Jacques Imbrailo has made the role of Billy his own during the past decade and he radiates youthful hope and innocence in lithe, observant acting and singing that flows easily from heroic optimism to anguish, while the direction subtly blurs Billy’s agency as sailor, holy fool and saviour. As Imbrailo’s ‘Billy in the Darbies’ went ever more shadowed and quiet, the more it became like part of a Passion setting. You get the overwhelming sense that only Billy’s elemental goodness can release Claggart’s equally elemental, all-consuming hatred, and Brindley Sherratt is dismayingly effective as the ultimate in doomsday pessimism, but without the grandeur of Milton’s Satan. Sherratt’s voice is dark, large and pitilessly focused, and, crucially, he is very still – and lethally convincing.
Toby Spence’s Vere starts gloriously, yet it is hard to get an idea of the fatal dynamic between him and Claggart. The staging’s spaciousness works against a close-up of the mutual repulsion between the two men, so that at first you have to take the establishment of evil for granted. Spence comes into his own in the trial scene, when his voice blooms in line and fullness, but then the direction falters badly in the sequence of thirty-four chords, when Vere delivers the court-martial sentence to Billy, in full and de-mystifying view of the audience.

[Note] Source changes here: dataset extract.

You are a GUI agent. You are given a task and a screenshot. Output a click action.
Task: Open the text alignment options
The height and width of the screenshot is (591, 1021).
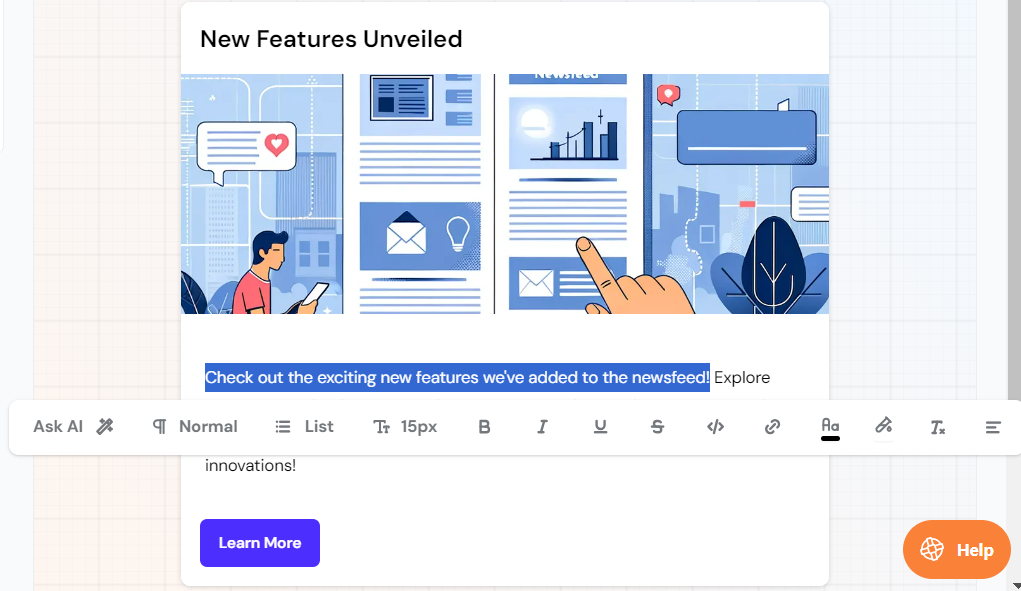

Warner also presents Vere in the Prologue and Epilogue not as an old man near death.
There is a host of stand-out performances in the smaller roles – a fine trio of officers from David Soar, Thomas Oliemans and Peter Kellner, a splendid and rippling Donald from Duncan Rock, Sam Furness goes from strength to strength in his intensely sung Novice, and there is an ambiguously motivated, beautifully sung Dansker from Clive Bayley. The men of the Royal Opera Chorus surpass themselves in full-on sound and exceptionally well-drilled movement.
Ivor Bolton’s conducting draws a marvellous response from the Royal Opera Orchestra in the seascape opening – an oily, neutral surface of strings with a few flashes of anticipatory activity, but otherwise Bolton only fitfully realises the ways in which this wonderful score expansively worms its way into the action and the libretto. I missed the impact of having the military drums tattoo on the stage itself – they are played from boxes either side – for the all-hands-on-deck opening of Act Two, and I got little sense of the transcendent tenderness, anguish and redemption implied in the chord sequence just mentioned. The distracted piccolo solo that limps through ‘Billy in the Darbies’ is brilliantly played, and I have never heard the percussion rattle that accompanies Billy’s stammer sound so like the warning of a rattle-snake about to strike and so appropriate.